On s’impatiente que la situation soit rétablie pour que nous puissions valider l’année.
Si l’on remonte de 2004 à nos jours cela fera un an de perdu en matière de cours. Nous souhaitons que le gouvernement fasse des efforts afin de pouvoir trouver une solution à cette crise parce que tout le monde en a marre et ç’en est de trop. En licence de géographie depuis le 8 avril, pas un seul cours n’a été disposé. Les enseignants sont au nombre de 13 et aucun n’a donné cours.

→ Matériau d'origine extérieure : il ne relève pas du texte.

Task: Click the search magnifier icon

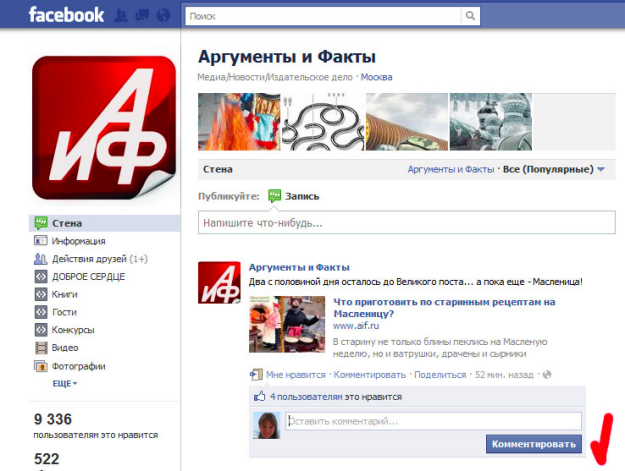Action: coord(468,16)
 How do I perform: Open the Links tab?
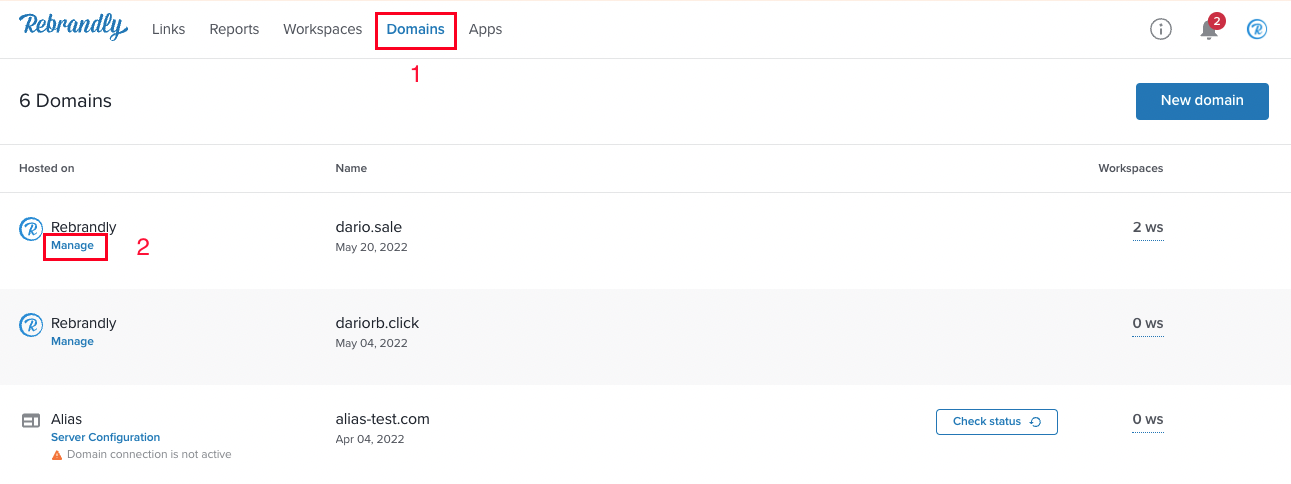[x=168, y=29]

Des efforts sont quand même faits, la dette sociale apurée, des bureaux en construction…
A.D
: Concernant les bureaux, c’est la vieille cité des étudiants qui a été dégagée afin de faire office de bureau pour les professeurs suite à la crise qui est survenue depuis le 17 juin 2008. Ça en tout cas c’est visible. En ce qui concerne l’épuration de la dette, je n’en sais pas grande chose là-dessus.o

UEA interpelle

Les représentants de l’Union des Etudiants Africains (UEA)Ces deux dernières années académiques : 2007-2008, 2008-2009, l'Université de Ouagadougou (UO) est marquée par une suite d'évènements troublants son fonctionnement ordinaire. C'est dans cette logique de disfonctionnement que s'inscrit la situation actuelle de notre temple du savoir. A l'origine, une grève des enseignants du SYNADEC dont le préavis a été déposé le 05 Décembre 2008 et portant sur deux (02) points:
1- La revalorisation de la fonction enseignante
2- Le paiement de la dette sociale. . Après négociation, le second point qui retardait la rentrée académique 2009 fut entièrement satisfait et permis alors la reprise des cours le 28 Février 2009.
Quarante jours plus tard, l'Université de Ouagadougou (UO) plongea dans des jours sombres avec toujours les enseignants à l'origine qui exigeaient la revalorisation de leur statut. Et depuis plus d'un mois un dialogue de sourd, mieux de jusqu'au boutiste règne entre les autorités et lesdits enseignants au détriment des étudiants. Au vu de l'évolution de la situation, les plus grands perdants sont les étudiants. En effet, l'année académique court un grand danger et avec elle les ambitions et même le destin des étudiants. En outre, c'est tout le système éducatif qui est entrain d'être mis en péril. L'heure est au réveil, il est temps de dénoncer et de faire avorter cette tentative d'assassinat.
Oui camarades, on veut assassiner notre droit au savoir, notre intelligence. Mais à qui profite ce crime? Pas à cette génération sacrifiée.
Dès lors, il est important devant l'histoire de dégager objectivement les responsabilités et d'en tirer les conséquences avant le chaos.
A ce titre, les premiers démissionnaires dans une telle crise restent les parents d'élèves et d'étudiants, qui n'existent que de noms, abandonnant devant l'éternel leurs responsabilités face aux menaces qui planent sur la vie universitaire et sur les examens scolaires plus particulièrement sur le BAC.
Quant aux imminents professeurs, si leur revendication est une réalité, nous sommes surpris de constater leur position jusqu'au boutiste. Hier, ils étaient les chantres du dialogue apaisé et le modèle de la lutte syndicale, aujourd'hui, maîtres du radicalisme et prophètes de déclarations incendiaires de nature à paralyser le système éducatif. .
Face à une telle situation, la section nationale de l'UEA exige : l'ouverture d'un dialogue franc et sincère entre les deux protagonistes, une résolution rapide de la crise, le paiement de l'aide et du FONER dans un délai raisonnable.